Materials provided –

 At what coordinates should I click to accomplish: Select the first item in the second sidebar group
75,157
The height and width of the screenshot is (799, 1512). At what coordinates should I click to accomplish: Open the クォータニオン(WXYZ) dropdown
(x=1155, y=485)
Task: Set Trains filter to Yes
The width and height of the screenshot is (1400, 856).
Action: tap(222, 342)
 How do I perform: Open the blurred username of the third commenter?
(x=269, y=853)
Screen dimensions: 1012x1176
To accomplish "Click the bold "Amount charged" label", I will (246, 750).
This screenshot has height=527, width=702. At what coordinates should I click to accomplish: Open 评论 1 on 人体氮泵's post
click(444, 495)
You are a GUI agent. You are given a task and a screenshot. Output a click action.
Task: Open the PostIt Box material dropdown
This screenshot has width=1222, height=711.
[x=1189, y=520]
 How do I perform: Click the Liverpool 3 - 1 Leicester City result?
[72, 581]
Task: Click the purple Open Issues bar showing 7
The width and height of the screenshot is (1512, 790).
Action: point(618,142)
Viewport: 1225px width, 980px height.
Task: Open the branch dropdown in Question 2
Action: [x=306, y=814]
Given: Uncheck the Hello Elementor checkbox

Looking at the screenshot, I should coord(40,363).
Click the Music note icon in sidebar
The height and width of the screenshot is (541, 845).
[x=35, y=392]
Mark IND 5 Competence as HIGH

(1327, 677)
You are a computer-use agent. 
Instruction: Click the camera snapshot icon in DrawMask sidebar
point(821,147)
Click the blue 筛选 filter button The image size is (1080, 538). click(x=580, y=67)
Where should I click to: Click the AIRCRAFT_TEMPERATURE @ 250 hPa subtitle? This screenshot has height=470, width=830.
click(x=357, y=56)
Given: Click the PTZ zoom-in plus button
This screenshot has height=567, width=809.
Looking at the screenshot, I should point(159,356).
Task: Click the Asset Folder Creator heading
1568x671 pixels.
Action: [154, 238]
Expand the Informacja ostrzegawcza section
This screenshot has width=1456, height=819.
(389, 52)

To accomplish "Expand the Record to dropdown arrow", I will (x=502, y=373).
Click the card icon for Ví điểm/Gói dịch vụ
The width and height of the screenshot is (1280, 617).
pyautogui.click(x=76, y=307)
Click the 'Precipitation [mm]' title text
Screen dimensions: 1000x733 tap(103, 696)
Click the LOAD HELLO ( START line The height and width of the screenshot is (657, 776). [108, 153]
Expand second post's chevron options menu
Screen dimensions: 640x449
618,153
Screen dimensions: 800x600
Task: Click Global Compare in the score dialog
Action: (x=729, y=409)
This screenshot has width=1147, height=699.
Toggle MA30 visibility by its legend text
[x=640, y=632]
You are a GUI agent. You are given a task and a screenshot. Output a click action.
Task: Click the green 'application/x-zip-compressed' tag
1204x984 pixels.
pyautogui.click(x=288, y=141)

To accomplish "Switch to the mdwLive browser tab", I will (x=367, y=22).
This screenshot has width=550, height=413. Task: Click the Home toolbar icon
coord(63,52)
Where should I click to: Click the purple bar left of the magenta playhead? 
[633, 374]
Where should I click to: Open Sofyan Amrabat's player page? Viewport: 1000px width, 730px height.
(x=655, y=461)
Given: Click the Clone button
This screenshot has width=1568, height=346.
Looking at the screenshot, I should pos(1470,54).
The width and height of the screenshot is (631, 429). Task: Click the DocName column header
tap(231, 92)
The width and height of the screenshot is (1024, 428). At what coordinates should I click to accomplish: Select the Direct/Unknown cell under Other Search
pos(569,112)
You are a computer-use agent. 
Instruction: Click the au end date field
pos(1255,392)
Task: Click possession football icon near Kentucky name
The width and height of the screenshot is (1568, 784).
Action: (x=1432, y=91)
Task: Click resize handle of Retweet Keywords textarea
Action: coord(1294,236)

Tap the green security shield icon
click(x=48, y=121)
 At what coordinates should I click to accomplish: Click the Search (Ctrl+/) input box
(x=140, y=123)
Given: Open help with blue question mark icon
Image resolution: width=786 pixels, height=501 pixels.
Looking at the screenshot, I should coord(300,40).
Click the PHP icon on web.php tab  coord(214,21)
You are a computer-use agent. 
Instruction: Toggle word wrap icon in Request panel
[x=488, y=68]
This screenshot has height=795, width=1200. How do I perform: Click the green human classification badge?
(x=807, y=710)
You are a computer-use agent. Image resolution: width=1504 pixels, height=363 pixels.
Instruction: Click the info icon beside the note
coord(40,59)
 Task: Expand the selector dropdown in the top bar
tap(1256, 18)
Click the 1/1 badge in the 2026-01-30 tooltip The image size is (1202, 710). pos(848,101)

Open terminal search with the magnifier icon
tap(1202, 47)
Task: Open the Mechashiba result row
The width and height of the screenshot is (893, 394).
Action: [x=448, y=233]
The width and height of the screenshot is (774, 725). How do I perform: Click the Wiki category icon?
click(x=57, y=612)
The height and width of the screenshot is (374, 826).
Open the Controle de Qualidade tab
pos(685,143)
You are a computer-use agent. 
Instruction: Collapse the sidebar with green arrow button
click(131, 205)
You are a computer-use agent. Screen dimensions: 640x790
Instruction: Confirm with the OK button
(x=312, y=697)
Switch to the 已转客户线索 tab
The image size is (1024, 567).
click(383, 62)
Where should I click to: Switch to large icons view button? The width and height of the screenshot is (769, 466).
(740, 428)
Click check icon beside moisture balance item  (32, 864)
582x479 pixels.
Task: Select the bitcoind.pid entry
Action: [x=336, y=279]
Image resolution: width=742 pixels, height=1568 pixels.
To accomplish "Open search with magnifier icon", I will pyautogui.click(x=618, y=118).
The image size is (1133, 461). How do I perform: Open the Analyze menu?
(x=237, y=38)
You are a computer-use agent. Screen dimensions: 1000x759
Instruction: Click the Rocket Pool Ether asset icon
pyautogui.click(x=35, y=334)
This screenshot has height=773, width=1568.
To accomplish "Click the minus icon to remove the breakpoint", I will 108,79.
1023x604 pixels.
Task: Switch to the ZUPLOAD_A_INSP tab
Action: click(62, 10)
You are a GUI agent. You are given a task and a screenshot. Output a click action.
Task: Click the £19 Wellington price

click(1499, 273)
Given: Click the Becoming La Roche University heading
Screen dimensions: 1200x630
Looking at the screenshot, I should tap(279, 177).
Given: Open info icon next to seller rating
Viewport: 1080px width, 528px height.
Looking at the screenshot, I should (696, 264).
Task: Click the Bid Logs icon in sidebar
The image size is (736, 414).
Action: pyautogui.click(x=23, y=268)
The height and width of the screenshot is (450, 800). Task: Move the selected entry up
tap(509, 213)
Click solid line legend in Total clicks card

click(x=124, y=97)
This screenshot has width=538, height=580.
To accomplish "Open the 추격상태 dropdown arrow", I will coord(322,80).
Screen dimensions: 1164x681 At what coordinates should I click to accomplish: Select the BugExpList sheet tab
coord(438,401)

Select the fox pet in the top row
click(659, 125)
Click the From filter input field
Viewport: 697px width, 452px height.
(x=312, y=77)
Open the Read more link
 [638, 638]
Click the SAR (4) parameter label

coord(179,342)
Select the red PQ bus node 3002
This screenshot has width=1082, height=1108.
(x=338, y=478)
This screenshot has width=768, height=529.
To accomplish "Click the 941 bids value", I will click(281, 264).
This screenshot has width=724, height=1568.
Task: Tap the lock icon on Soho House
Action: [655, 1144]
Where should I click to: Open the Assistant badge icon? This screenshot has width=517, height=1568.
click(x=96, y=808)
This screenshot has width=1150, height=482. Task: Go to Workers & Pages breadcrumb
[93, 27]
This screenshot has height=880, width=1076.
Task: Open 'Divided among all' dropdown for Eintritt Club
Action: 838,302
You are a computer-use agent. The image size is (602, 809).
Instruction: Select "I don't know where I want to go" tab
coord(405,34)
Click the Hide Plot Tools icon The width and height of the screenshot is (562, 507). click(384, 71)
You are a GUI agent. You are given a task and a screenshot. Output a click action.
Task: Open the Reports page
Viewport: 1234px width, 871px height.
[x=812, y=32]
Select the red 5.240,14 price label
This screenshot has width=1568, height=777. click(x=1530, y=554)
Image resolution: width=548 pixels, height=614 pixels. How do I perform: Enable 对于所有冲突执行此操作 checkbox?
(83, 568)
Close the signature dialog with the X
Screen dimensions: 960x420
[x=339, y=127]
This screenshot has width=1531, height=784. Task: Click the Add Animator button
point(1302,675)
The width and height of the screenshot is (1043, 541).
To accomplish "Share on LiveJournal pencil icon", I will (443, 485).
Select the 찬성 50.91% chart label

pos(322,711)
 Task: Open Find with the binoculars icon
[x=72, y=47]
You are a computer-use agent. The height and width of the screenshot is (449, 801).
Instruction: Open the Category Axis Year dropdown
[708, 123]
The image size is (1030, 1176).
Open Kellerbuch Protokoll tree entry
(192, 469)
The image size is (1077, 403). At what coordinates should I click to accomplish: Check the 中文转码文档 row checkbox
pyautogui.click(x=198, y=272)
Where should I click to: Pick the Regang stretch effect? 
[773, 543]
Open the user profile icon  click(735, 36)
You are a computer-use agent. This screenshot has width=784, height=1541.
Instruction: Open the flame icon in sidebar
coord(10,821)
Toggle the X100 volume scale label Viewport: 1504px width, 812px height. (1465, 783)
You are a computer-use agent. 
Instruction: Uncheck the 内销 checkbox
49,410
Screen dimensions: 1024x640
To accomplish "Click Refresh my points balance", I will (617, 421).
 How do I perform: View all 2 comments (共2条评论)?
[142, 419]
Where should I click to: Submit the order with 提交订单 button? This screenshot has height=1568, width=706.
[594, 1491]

Prompt –
Take the line above containing "This screenshot has height=527, width=702.", the line containing "Task: Open the PostIt Box material dropdown", and all lines in between, and copy them exactly without anything else.

Problem solution –
This screenshot has height=527, width=702. At what coordinates should I click to accomplish: Open 评论 1 on 人体氮泵's post
click(444, 495)
You are a GUI agent. You are given a task and a screenshot. Output a click action.
Task: Open the PostIt Box material dropdown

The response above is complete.